Former CPS top lawyer: China spy case ‘does not add up’
Public prosecutors have said a Chinese spy case involving Christopher Cash and Christopher Berry was dropped due the lack of evidence provided by the Labour government on labelling the country a threat.
The Director of Public Prosecutions Stephen Parkinson said the Crown Prosecution Service (CPS) tried to take evidence from the government “over many months” but failed to gain enough evidence from the government.
The CPS dropped the case around the pair’s alleged espionage for China in mid-September, prompting strong criticism from the Speaker of the House Lindsay Hoyle as well as other parliamentarians who believed they had been targeted.
Both Cash and Berry deny all allegations and reject any wrongdoing around collecting information on politicians’ claims around the Chinese Communist Party.
In a letter on Tuesday, Parkinson said prosecutors had attempted to get clarity from the government, with confirmation on whether it labelled China a threat necessary for the case to go ahead.
“It was considered that further evidence should be obtained,” the letter said.
“Efforts to obtain that evidence were made over many months, but notwithstanding the fact that further witness statements were provided, none of these stated that at the time of the offence China represented a threat to national security, and by late August 2025 it was realised that this evidence would not be forthcoming.
“When this became apparent, the case could not proceed.”
Reports suggested last week national security adviser Jonathan Powell, a political appointee made by Sir Keir Starmer when he came into office, intervened on the case by claiming the state could not officially call China an “enemy” in court.
The label is key to ensuring individuals can be prosecuted under the Official Secrets Act of 1911.

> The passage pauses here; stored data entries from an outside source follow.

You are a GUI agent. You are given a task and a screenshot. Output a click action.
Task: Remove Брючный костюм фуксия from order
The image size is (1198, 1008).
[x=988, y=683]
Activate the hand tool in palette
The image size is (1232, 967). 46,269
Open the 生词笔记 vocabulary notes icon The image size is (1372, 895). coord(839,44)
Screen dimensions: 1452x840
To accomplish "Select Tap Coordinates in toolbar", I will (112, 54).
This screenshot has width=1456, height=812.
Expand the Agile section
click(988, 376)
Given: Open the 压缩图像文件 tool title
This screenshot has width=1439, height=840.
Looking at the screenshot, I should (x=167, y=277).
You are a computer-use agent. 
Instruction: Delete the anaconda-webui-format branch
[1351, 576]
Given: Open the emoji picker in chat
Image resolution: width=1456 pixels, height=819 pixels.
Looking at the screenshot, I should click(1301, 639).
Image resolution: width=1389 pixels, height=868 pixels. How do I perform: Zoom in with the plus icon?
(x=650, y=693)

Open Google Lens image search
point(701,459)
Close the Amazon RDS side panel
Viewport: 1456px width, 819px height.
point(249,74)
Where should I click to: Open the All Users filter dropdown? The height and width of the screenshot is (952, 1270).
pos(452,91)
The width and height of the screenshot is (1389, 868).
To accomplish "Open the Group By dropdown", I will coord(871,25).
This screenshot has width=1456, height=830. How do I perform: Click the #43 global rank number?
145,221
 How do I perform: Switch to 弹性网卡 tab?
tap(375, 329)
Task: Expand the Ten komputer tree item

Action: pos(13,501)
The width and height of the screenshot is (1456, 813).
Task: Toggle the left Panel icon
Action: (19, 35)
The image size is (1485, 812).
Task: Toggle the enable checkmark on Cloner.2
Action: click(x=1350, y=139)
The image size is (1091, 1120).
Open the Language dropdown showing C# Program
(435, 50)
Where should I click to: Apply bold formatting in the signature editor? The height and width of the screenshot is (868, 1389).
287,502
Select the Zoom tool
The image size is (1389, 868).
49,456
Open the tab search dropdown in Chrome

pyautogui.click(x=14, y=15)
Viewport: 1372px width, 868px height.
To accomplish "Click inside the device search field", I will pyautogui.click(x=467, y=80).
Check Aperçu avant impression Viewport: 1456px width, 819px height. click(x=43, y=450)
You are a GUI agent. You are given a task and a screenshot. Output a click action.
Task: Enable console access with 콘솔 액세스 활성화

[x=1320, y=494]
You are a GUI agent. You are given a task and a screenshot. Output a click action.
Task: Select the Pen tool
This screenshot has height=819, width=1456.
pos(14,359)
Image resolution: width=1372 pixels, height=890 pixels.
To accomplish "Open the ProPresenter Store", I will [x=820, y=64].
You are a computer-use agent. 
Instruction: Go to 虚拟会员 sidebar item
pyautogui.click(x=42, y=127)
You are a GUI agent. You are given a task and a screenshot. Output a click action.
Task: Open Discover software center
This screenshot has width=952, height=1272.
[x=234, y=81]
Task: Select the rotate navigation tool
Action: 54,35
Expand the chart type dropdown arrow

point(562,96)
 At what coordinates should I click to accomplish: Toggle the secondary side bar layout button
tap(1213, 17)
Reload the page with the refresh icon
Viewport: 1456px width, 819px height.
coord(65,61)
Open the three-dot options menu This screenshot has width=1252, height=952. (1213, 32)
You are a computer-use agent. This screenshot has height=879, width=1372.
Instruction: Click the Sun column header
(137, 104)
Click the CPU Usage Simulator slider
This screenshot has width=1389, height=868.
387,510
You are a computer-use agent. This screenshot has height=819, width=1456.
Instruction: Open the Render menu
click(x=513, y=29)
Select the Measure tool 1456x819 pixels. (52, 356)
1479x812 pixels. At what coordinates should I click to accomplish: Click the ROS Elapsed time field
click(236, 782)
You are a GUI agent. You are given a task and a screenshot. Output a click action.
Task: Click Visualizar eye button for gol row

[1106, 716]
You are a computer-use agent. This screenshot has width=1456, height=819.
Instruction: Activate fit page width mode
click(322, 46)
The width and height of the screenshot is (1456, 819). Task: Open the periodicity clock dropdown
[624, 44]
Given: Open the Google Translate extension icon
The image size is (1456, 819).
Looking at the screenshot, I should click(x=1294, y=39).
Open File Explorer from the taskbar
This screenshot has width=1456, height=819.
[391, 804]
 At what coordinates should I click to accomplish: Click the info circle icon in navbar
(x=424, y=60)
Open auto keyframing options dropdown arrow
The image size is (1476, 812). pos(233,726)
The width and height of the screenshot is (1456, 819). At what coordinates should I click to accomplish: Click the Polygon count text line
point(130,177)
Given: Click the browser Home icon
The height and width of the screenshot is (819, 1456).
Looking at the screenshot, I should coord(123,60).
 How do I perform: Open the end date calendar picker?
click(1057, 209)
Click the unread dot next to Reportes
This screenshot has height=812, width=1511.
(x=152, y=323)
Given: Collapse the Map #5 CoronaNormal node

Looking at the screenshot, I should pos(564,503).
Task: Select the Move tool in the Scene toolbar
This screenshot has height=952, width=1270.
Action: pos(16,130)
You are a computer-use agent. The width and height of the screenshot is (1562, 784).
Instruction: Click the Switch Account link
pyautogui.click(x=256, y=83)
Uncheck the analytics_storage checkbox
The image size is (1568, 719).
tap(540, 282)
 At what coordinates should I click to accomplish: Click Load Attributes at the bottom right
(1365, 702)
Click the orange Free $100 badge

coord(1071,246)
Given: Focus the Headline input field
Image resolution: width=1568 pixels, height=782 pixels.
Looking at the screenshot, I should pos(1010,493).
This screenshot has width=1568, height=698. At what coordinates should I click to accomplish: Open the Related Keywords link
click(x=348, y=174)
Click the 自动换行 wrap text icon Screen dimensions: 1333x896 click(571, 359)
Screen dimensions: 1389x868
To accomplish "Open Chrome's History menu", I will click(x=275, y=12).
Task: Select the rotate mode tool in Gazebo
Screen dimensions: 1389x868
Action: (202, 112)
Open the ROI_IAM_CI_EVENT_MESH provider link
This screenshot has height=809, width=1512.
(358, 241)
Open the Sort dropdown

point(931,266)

Explanation ‘does not add up’
Parkinson, the top prosecutor at the CPS, has said that they correctly charged Cash and Berry under the Official Secrets Act last year, but reviewed the evidence following a High Court judgment in the case of five Bulgarian citizens found guilty of spying in the UK for Russia.
In that case, judges ruled that in order to meet the “enemy” requirement in the Official Secrets Act, it must be proven that Russia was a “state which presently poses an active threat to the UK’s national security”.
Nick Vamos, Head of Business Crime and Investigations at Peters & Peters LLP, and a former Head of Special Crime at the CPS said this explanation “doesn’t add up.”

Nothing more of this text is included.